There are things I have to do every day at work that I’d gladly pay somebody else to do. Nothing as bad as eating a live frog, but just those tedious tasks that nobody really enjoys, and you wonder if it’s even adding any value at all. But the boss says it has to be done, so I get it done. Now. The earlier the better. Then I don’t have to think about it again until tomorrow.

In my own company, it’s pretty much the same. I have to contact a certain number of people every day if I want my business to grow. And I know that four out of five will tell me they’re just not interested. It’s my least favorite part of the business. I’d rather get another vasectomy. But the frog is sitting there, getting bigger by the day until I finally dig in and take that first unpleasant bite.
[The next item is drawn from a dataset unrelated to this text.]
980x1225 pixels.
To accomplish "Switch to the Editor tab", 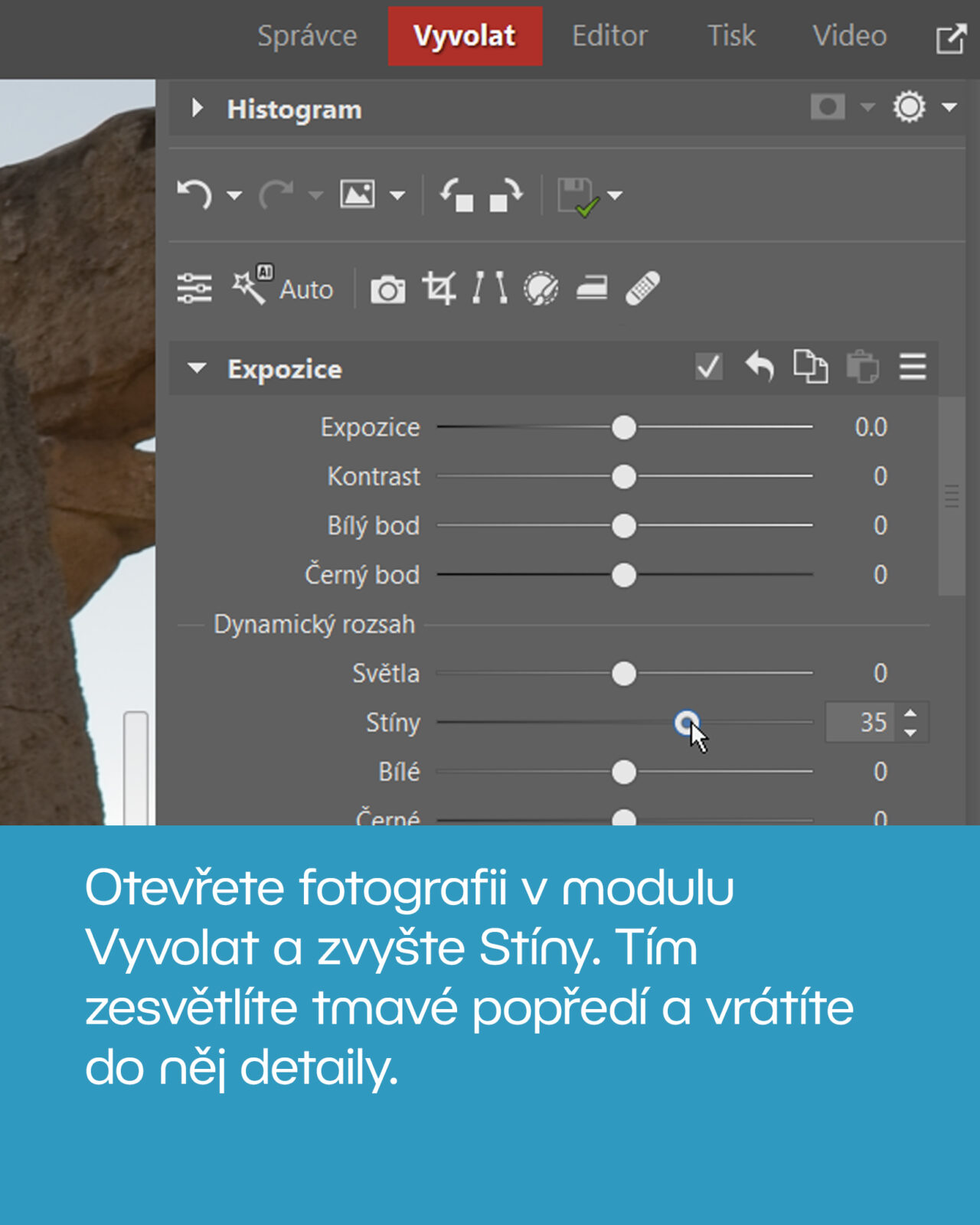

And you know what? Even after all those people give me a polite (or not-so-polite) “No,” I’m still breathing. In fact, I’m breathing a little easier because the worst thing they could say to me is over. I don’t have to dread it anymore. And I know the odds are increasingly in my favor that the next person I talk to will say yes.

It’s all about the law of averages. Even a broken clock is right twice a day. Apply for enough jobs, and sooner or later you’ll score an interview. Score enough interviews, and sooner or later you’ll get a job. Do your job long enough, and sooner or later you’ll get really good at it. Even the parts you never really wanted to be good at.

But when you get good at the stuff nobody wants to do, two things happen. First, you don’t mind it so much. It’s a part of your day that you work through quickly and with little conflict. And once that’s behind you, you’re able to spend the rest of the day getting better at the stuff the boss really notices.

Unless you clean toilets for a living, your job likely involves a multitude of daily tasks that are a mix of mildly enjoyable to completely intolerable. And if toilets are your thing, clean the worst ones first. It won’t make your day go any faster, but at least it won’t smell quite as bad.

Dessert is the reward we get for eating the frog. If you have to eat it all anyway, get the hard part done first and save the best for last. You’ll be happier, and the rest of the meal will taste that much better. And if you just happen to develop a taste for frog in the process … well, there’s not much anybody can do to mess up your day.

That’s all for now. Have an awesome day!